** Recorded information follows **
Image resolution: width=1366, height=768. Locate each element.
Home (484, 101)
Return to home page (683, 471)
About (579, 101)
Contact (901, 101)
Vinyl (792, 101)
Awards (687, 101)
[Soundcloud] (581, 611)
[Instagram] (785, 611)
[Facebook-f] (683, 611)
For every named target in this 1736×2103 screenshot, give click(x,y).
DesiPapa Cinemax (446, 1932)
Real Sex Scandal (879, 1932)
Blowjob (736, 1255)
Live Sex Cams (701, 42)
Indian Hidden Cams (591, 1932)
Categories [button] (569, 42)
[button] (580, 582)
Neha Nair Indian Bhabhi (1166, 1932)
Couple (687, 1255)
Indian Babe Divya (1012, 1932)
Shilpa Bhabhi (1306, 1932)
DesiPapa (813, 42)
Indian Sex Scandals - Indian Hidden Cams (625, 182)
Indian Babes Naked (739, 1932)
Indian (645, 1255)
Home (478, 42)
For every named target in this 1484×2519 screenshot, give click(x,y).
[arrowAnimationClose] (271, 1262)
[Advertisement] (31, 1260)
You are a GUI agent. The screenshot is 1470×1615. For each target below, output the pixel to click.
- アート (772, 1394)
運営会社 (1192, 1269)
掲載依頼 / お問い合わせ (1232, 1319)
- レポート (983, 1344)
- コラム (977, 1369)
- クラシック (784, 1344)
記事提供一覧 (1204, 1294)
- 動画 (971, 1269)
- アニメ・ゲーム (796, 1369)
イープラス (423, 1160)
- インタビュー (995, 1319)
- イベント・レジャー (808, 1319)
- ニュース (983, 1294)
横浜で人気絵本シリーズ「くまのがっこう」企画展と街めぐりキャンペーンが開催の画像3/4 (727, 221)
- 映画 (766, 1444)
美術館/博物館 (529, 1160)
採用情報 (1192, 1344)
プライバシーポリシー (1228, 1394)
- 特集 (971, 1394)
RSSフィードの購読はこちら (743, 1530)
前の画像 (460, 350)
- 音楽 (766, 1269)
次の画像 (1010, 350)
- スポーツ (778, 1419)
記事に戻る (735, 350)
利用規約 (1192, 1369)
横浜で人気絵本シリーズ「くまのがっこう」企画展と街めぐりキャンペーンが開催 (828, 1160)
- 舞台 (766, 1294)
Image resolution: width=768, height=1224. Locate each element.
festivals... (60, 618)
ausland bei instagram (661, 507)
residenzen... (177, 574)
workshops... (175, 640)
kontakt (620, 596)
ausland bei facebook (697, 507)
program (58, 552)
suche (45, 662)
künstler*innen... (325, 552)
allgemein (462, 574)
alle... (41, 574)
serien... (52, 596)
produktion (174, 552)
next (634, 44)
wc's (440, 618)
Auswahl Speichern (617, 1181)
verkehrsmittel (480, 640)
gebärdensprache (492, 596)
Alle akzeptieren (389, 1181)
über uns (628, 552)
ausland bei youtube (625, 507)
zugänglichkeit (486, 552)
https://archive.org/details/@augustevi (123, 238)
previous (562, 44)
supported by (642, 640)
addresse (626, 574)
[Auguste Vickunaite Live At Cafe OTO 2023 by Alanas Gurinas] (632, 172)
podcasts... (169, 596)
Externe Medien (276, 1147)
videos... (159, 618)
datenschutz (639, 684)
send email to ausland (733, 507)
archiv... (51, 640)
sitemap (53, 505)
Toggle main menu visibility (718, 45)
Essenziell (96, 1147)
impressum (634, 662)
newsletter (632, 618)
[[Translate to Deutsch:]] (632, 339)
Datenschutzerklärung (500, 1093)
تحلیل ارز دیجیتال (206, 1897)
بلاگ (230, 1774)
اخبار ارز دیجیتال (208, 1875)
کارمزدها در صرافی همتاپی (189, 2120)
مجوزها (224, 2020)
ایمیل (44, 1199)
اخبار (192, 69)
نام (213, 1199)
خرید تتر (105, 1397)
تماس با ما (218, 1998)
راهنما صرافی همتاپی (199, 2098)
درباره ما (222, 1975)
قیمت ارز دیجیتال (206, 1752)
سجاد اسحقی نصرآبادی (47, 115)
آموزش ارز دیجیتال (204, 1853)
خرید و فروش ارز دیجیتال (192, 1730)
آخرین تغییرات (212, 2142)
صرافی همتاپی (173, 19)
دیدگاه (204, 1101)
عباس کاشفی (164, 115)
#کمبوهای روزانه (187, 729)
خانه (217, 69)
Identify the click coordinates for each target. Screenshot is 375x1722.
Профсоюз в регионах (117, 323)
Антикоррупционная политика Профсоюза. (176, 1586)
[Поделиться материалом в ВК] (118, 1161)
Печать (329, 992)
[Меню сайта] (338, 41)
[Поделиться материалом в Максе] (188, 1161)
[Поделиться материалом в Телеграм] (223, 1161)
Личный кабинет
** End of Recorded information **
_Exercise brief_: Go through the listing above and restate it word for word.

_Final answer_:
Image resolution: width=1366, height=768. Locate each element.
Home (484, 101)
Return to home page (683, 471)
About (579, 101)
Contact (901, 101)
Vinyl (792, 101)
Awards (687, 101)
[Soundcloud] (581, 611)
[Instagram] (785, 611)
[Facebook-f] (683, 611)
For every named target in this 1736×2103 screenshot, give click(x,y).
DesiPapa Cinemax (446, 1932)
Real Sex Scandal (879, 1932)
Blowjob (736, 1255)
Live Sex Cams (701, 42)
Indian Hidden Cams (591, 1932)
Categories [button] (569, 42)
[button] (580, 582)
Neha Nair Indian Bhabhi (1166, 1932)
Couple (687, 1255)
Indian Babe Divya (1012, 1932)
Shilpa Bhabhi (1306, 1932)
DesiPapa (813, 42)
Indian Sex Scandals - Indian Hidden Cams (625, 182)
Indian Babes Naked (739, 1932)
Indian (645, 1255)
Home (478, 42)
For every named target in this 1484×2519 screenshot, give click(x,y).
[arrowAnimationClose] (271, 1262)
[Advertisement] (31, 1260)
You are a GUI agent. The screenshot is 1470×1615. For each target below, output the pixel to click.
- アート (772, 1394)
運営会社 (1192, 1269)
掲載依頼 / お問い合わせ (1232, 1319)
- レポート (983, 1344)
- コラム (977, 1369)
- クラシック (784, 1344)
記事提供一覧 (1204, 1294)
- 動画 (971, 1269)
- アニメ・ゲーム (796, 1369)
イープラス (423, 1160)
- インタビュー (995, 1319)
- イベント・レジャー (808, 1319)
- ニュース (983, 1294)
横浜で人気絵本シリーズ「くまのがっこう」企画展と街めぐりキャンペーンが開催の画像3/4 (727, 221)
- 映画 (766, 1444)
美術館/博物館 (529, 1160)
採用情報 (1192, 1344)
プライバシーポリシー (1228, 1394)
- 特集 (971, 1394)
RSSフィードの購読はこちら (743, 1530)
前の画像 (460, 350)
- 音楽 (766, 1269)
次の画像 (1010, 350)
- スポーツ (778, 1419)
記事に戻る (735, 350)
利用規約 (1192, 1369)
横浜で人気絵本シリーズ「くまのがっこう」企画展と街めぐりキャンペーンが開催 (828, 1160)
- 舞台 (766, 1294)
Image resolution: width=768, height=1224. Locate each element.
festivals... (60, 618)
ausland bei instagram (661, 507)
residenzen... (177, 574)
workshops... (175, 640)
kontakt (620, 596)
ausland bei facebook (697, 507)
program (58, 552)
suche (45, 662)
künstler*innen... (325, 552)
allgemein (462, 574)
alle... (41, 574)
serien... (52, 596)
produktion (174, 552)
next (634, 44)
wc's (440, 618)
Auswahl Speichern (617, 1181)
verkehrsmittel (480, 640)
gebärdensprache (492, 596)
Alle akzeptieren (389, 1181)
über uns (628, 552)
ausland bei youtube (625, 507)
zugänglichkeit (486, 552)
https://archive.org/details/@augustevi (123, 238)
previous (562, 44)
supported by (642, 640)
addresse (626, 574)
[Auguste Vickunaite Live At Cafe OTO 2023 by Alanas Gurinas] (632, 172)
podcasts... (169, 596)
Externe Medien (276, 1147)
videos... (159, 618)
datenschutz (639, 684)
send email to ausland (733, 507)
archiv... (51, 640)
sitemap (53, 505)
Toggle main menu visibility (718, 45)
Essenziell (96, 1147)
impressum (634, 662)
newsletter (632, 618)
[[Translate to Deutsch:]] (632, 339)
Datenschutzerklärung (500, 1093)
تحلیل ارز دیجیتال (206, 1897)
بلاگ (230, 1774)
اخبار ارز دیجیتال (208, 1875)
کارمزدها در صرافی همتاپی (189, 2120)
مجوزها (224, 2020)
ایمیل (44, 1199)
اخبار (192, 69)
نام (213, 1199)
خرید تتر (105, 1397)
تماس با ما (218, 1998)
راهنما صرافی همتاپی (199, 2098)
درباره ما (222, 1975)
قیمت ارز دیجیتال (206, 1752)
سجاد اسحقی نصرآبادی (47, 115)
آموزش ارز دیجیتال (204, 1853)
خرید و فروش ارز دیجیتال (192, 1730)
آخرین تغییرات (212, 2142)
صرافی همتاپی (173, 19)
دیدگاه (204, 1101)
عباس کاشفی (164, 115)
#کمبوهای روزانه (187, 729)
خانه (217, 69)
Identify the click coordinates for each target. Screenshot is 375x1722.
Профсоюз в регионах (117, 323)
Антикоррупционная политика Профсоюза. (176, 1586)
[Поделиться материалом в ВК] (118, 1161)
Печать (329, 992)
[Меню сайта] (338, 41)
[Поделиться материалом в Максе] (188, 1161)
[Поделиться материалом в Телеграм] (223, 1161)
Личный кабинет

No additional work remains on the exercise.